Logo à entrada, pequenos potes com pedaços de carvalho francês e americano, as árvores utilizadas na tanoaria das barricas da Herdade do Esporão, introduzem a esta paixão. «O carvalho francês tem aromas a especiarias, a cravinho, a pimentas. É mais fino, entra mais oxigénio e mais depressa. E depois temos o carvalho americano, mais grosso, com menor e mais lenta entrada de oxigénio, com aromas próximos ao coco, à baunilha, ao caramelo…». Confirma-se. Os vinhos ficam aqui «oito, 12, 18 meses», precisa Vera, no corredor que parece não acabar nunca.

Foi este o túnel, onde estão sobrepostas, em geometria perfeita, entre 2.500 e 3.000 barricas, escolhido por Grutera para dar corpo à música da sua guitarra no terceiro disco a solo.

Logo a seguir à cave com as cubas dos vinhos monocasta produzidos na herdade, novo lanço de escadas conduz a outra fase do processo: o amadurecimento dos vinhos em garrafa, 30 metros abaixo do solo.

Projectado por Pedro Jervell, este espaço recria a arquitectura do metropolitano de Lisboa.

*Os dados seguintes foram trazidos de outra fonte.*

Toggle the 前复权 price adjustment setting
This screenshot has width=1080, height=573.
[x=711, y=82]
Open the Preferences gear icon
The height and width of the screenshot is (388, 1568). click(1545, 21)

De ambos os lados, há garrafas de vinho. «São 300 mil», precisa a guia. Ao centro, uma mesa circular de provas, a lembrar a do Rei Artur e dos Cavaleiros da Távola Redonda, convida a imaginação a voar. «É uma cave de 1987, foi remodelada a pensar no futuro do Esporão. Servirá para recebermos os nossos convidados, fazer uma prova de vinhos, fazendo-os sentir cada vez mais próximos do Esporão». Este salão exclusivo estará disponível a partir de 2018.

O entardecer cobre os campos com o seu manto suave no regresso a Monsaraz, com o seu altivo castelo iluminado, ruas em xisto e casas caiadas, algumas com brasão, e a bela Igreja de Nossa Senhora da Lagoa. «Gosto de sair de casa e ter a sensação de estar numa época distante. Monsaraz consegue ter esse efeito nas pessoas, está bem preservada. Sinto sempre um grande prazer em passear por aqui», diz o farmacêutico Rui. Quase se sente o eco de outros tempos, quando Geraldo Sem Pavor a conquistou aos mouros em 1167. Seria D. Sancho II a recuperá-la definitivamente, em 1232, ajudado pelos cavaleiros templários, aos quais acabou por doar ‘Monte Saris’.

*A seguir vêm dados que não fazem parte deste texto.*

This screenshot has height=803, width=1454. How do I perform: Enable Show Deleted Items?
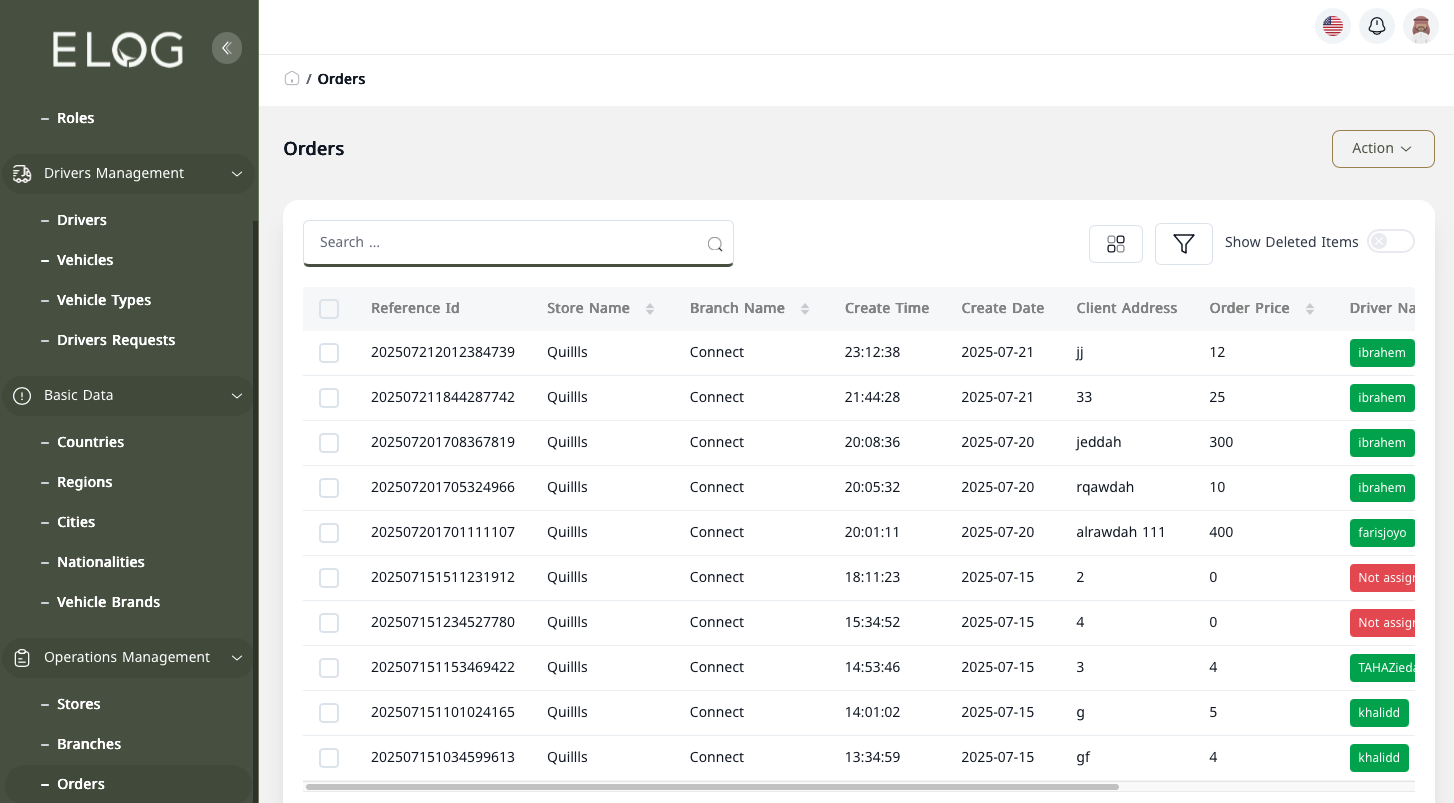pos(1391,241)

Jantamos, precisamente, na Taverna “Os Templários”, na Rua Direita. A vista sobre a paisagem, incluindo o grande lago em que se transformou o Guadiana, é soberba, com os seus dourados, pontuados aqui e ali por verdes e vermelhos, casas, outros montes. «Espanha é logo ali», aponta Rui.
Começa a escurecer quando chegam as bochechas de porco e o vinho — alentejano, claro está. É chegada a hora de olhar o céu negro, estrelado, infinito, como se pode ver apenas no Alentejo pouco povoado. Com todo o tempo do mundo.